---------- Data
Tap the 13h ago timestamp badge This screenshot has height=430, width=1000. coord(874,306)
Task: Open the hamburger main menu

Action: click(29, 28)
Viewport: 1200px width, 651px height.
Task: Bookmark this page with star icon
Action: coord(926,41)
--------------------
> _Work required_: Restate the records above exactly.

> _Task output_:
Tap the 13h ago timestamp badge This screenshot has height=430, width=1000. coord(874,306)
Task: Open the hamburger main menu

Action: click(29, 28)
Viewport: 1200px width, 651px height.
Task: Bookmark this page with star icon
Action: coord(926,41)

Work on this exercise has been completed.